Sala Zubin Mehta, 8 mai
Deuxième opéra à l’affiche de la 84e édition du Festival del Maggio Musicale Fiorentino, après Orphée et Eurydice de Gluck (voir O. M. n° 183 p. 38 de juin 2022), et un constat : cette nouvelle production de Roméo et Juliette atteint le bon équilibre entre direction musicale, mise en scène et distribution.
Le premier mérite de Frederic Wake-Walker et son équipe est d’aider le spectateur à mieux comprendre le sens du drame. Cela passe par une attention toute particulière portée aux nombreux rôles secondaires, souvent négligés au profit du couple principal. Cela passe, aussi, par le recours à la danse, bien au-delà du ballet du deuxième tableau de l’acte IV, ici réduit à la « Danse bohémienne ».
La chorégraphie d’Anna Olkhovaya offre, en effet, un contrepoint permanent à l’intrigue, et ce dès l’Ouverture, avec les évolutions des alter ego de Juan Diego Florez et Valentina Nafornita, qui préfigurent la tragédie. Par la suite, les danseurs, habillés en squelettes, imposent l’omniprésence de la mort, dans un dispositif en noir et blanc, comme les costumes du chœur. Même les moments de fête, tel le bal masqué du I, baignent dans une atmosphère morbide.
Plus généralement, on sent chez Frederic Wake-Walker le désir de placer l’opéra entier sous le signe de la nuit, en développant, dans les duos entre Roméo et Juliette, une direction d’acteurs d’une variété et d’une plasticité extrêmes. Rien de convenu, ni de statique dans leurs échanges, mais une poésie délicate qui émeut.
Des structures verticales mobiles, sortes de squelettes architecturaux pleins de vides, délimitent les différents espaces. Au fond, des projections inquiétantes jettent un voile de mystère sur l’enchaînement des événements : un œil interrogateur fixé sur le spectateur, une araignée traversant sa toile…
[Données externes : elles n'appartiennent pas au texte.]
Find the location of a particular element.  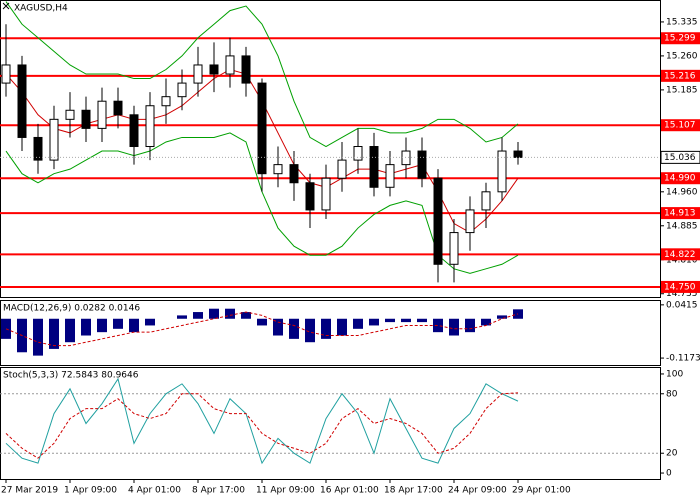

level-label: 14.990 is located at coordinates (680, 179).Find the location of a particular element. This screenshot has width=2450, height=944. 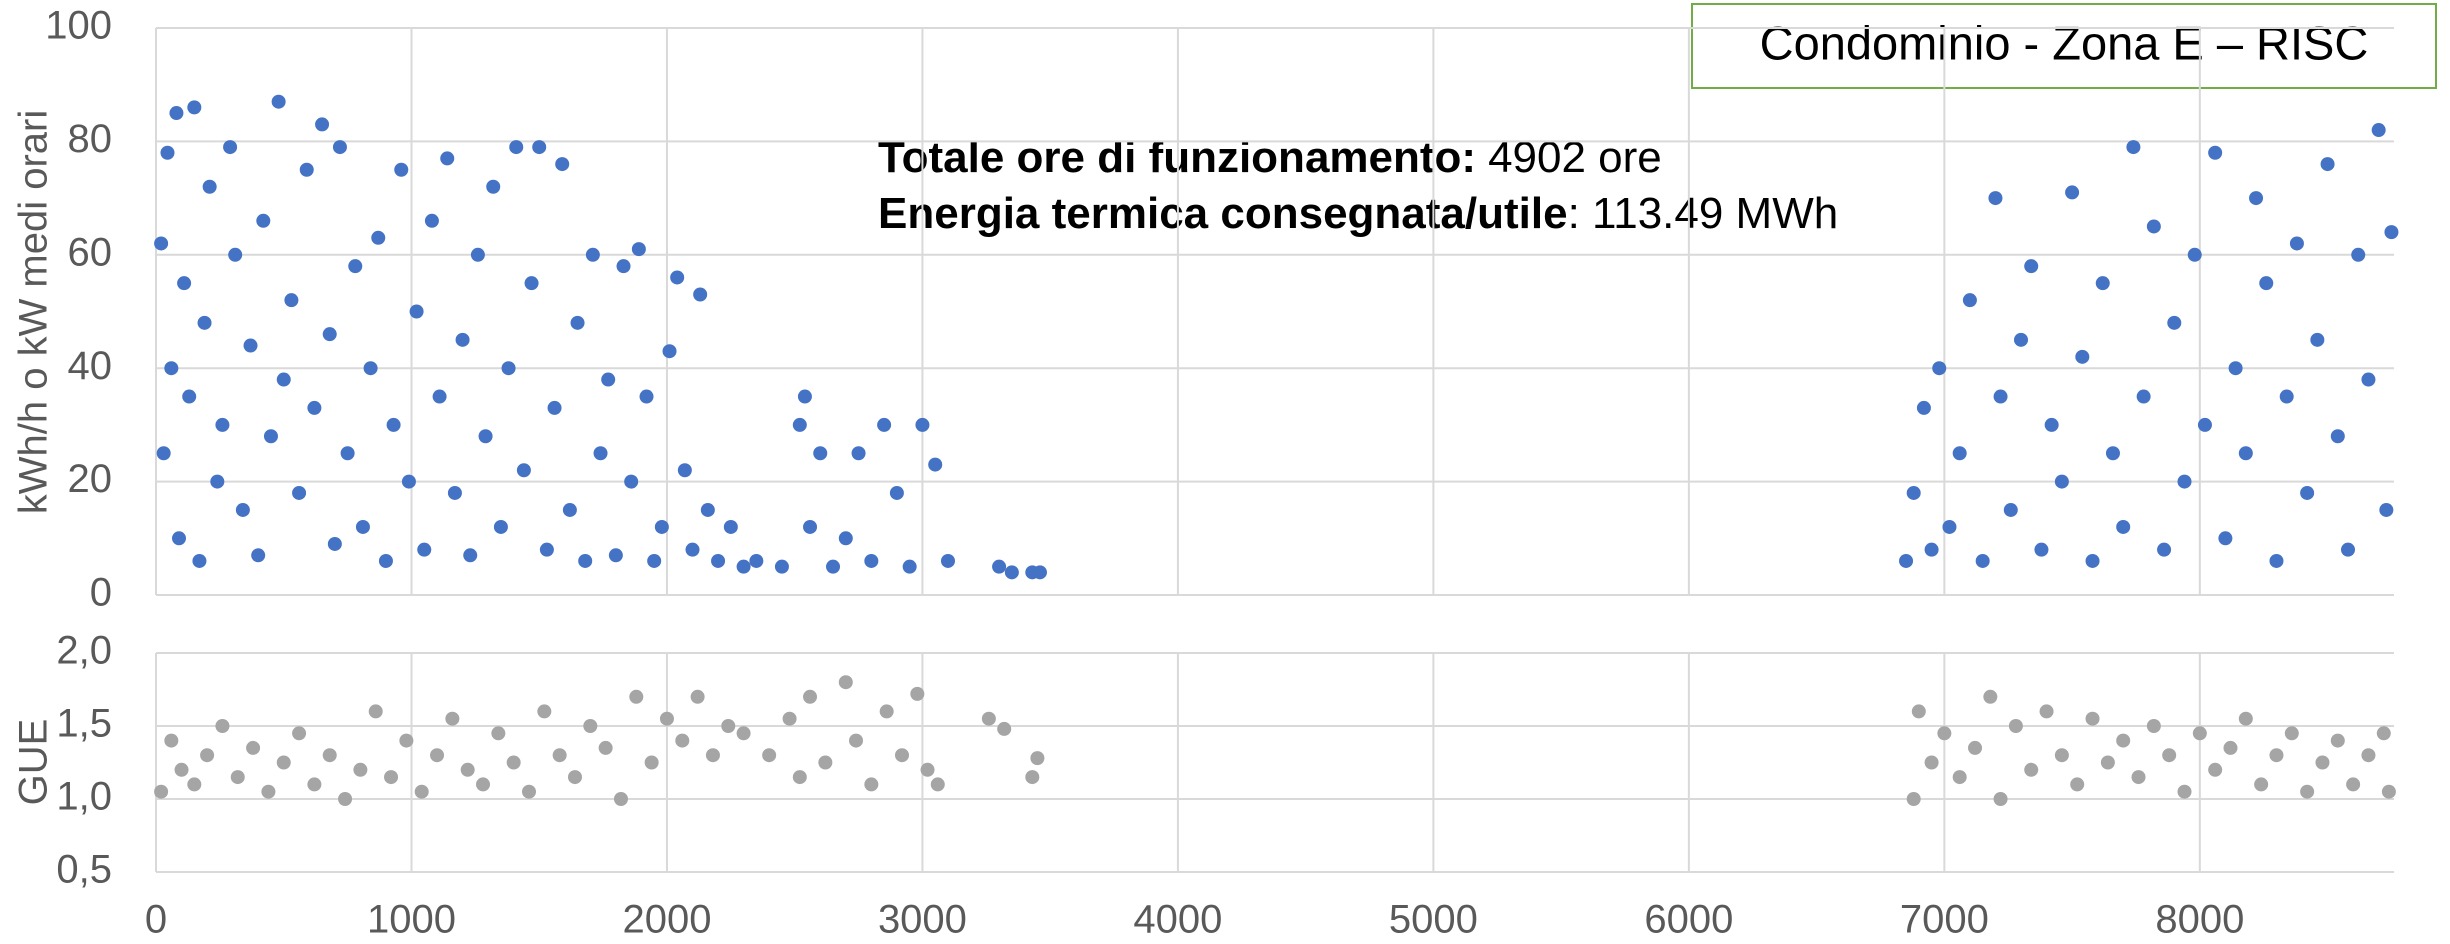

Juan Diego Florez, qui n’en est pas à son premier Roméo, est à la hauteur des attentes. Salué par une spectaculaire ovation, à la fin de son « Ah ! lève-toi, soleil », le ténor péruvien déploie cette voix unique, ce chant irisé de multiples nuances, ce naturel parfait dans la diction, qui en font l’un des meilleurs titulaires du rôle aujourd’hui. La poésie de ses inflexions et l’infinie variété de son phrasé rendent admirablement compte du personnage, sous toutes ses facettes.
Valentina Nafornita est pour Juan Diego Florez la partenaire idéale, avec la même capacité à varier les couleurs et les accents. La soprano moldave brosse le portrait d’une Juliette passionnée, prête à tout pour vivre son histoire d’amour avec Roméo.
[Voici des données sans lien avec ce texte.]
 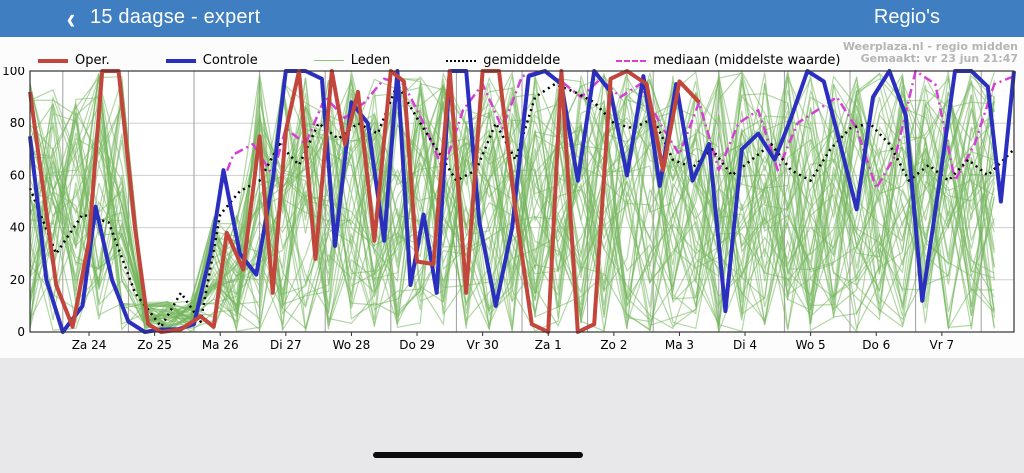 I want to click on svg-text: Vr 30, so click(x=483, y=345).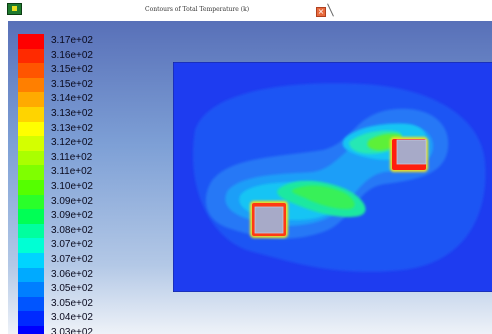 Image resolution: width=492 pixels, height=334 pixels. I want to click on legend-row: 3.03e+02, so click(73, 330).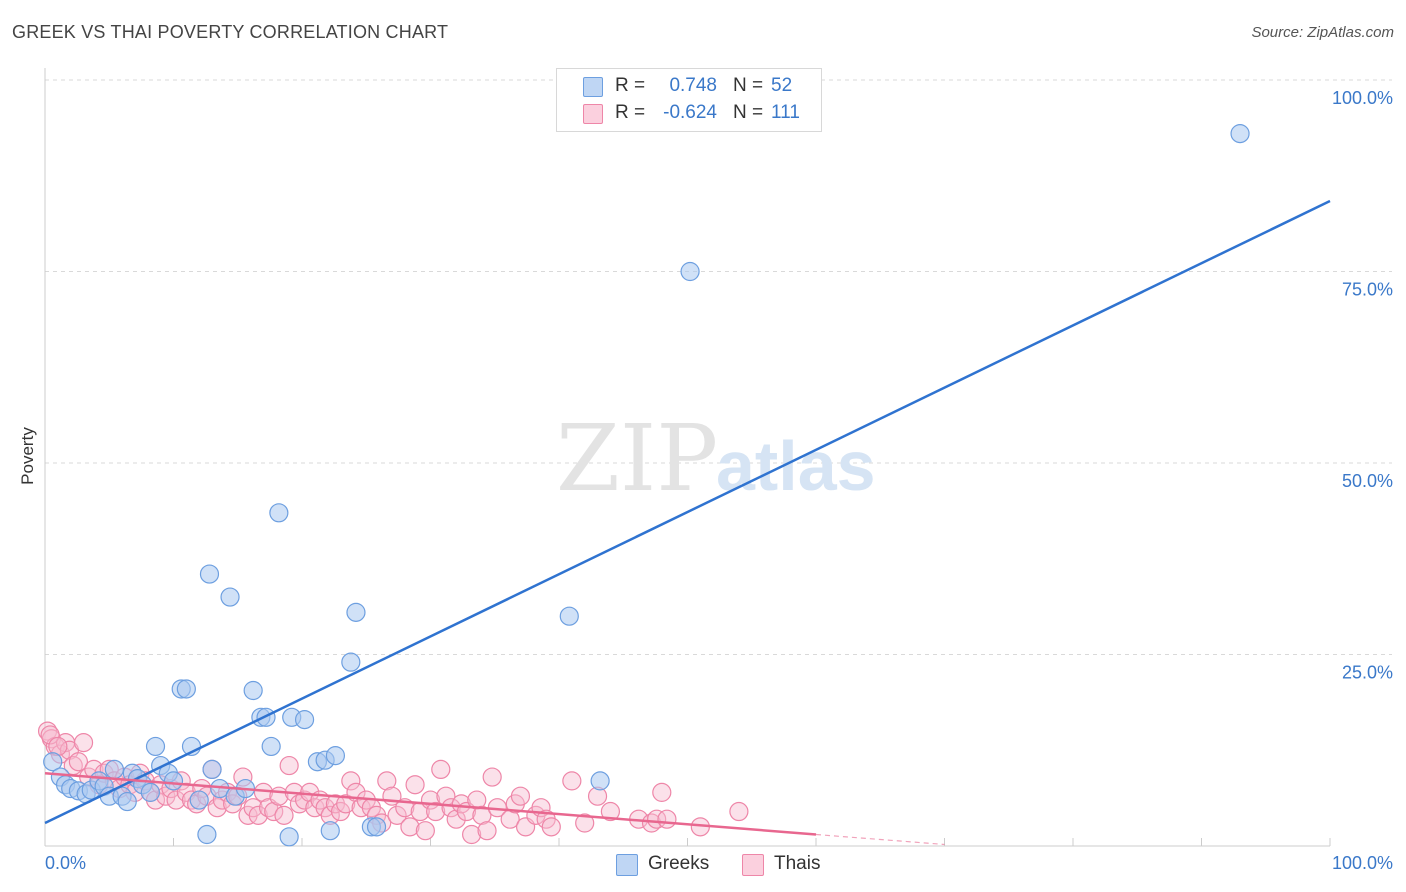  What do you see at coordinates (28, 456) in the screenshot?
I see `y-axis-label: Poverty` at bounding box center [28, 456]. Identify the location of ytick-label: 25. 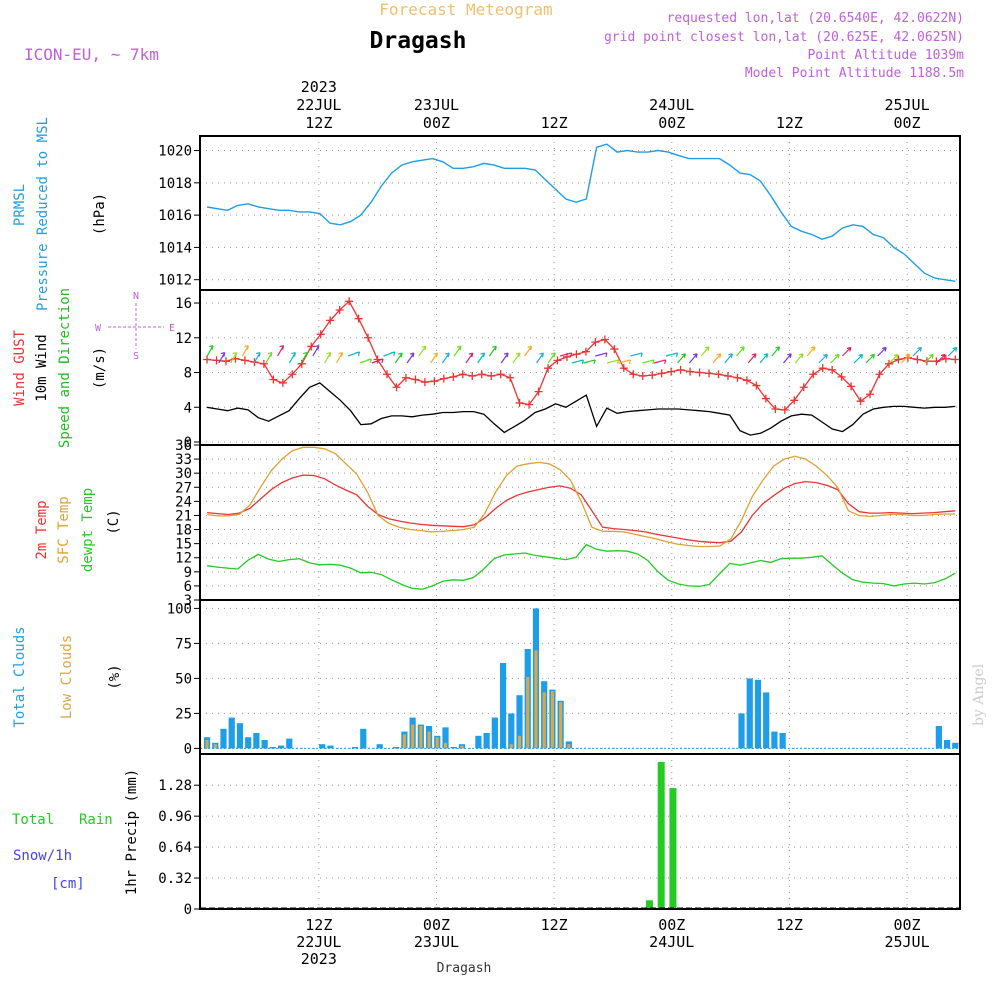
(184, 714).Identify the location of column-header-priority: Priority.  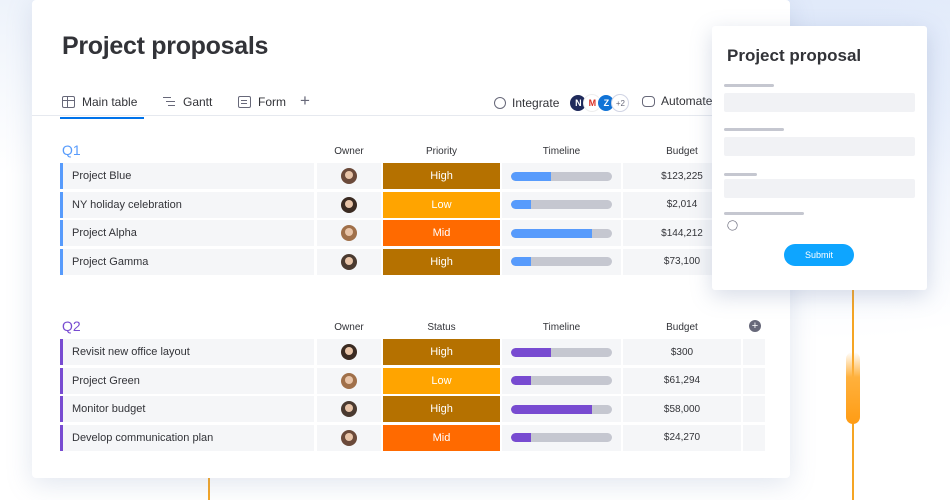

Alessio Arduini est un Mercutio plein d’élan lyrique, Giorgio Misseri, un Tybalt impétueux comme on l’attend, et Vasilisa Berzhanskaya, un Stéphano au chant lumineux. Plus ordinaire, le Frère Laurent d’Evgeny Stavinsky.
La direction d’Henrik Nanasi, solide, attentive aux chanteurs, se montre constamment soucieuse de tension dramatique. On regrette, seulement, un certain manque d’abandon dans les passages élégiaques, comme si le chef hongrois ne laissait pas toujours à la musique le temps de respirer. Dit autrement, le sens de la tragédie prend ici le pas sur la délicatesse des sentiments.
Belle prestation du chœur du Festival, préparé par Lorenzo Fratini, et succès chaleureux au rideau final.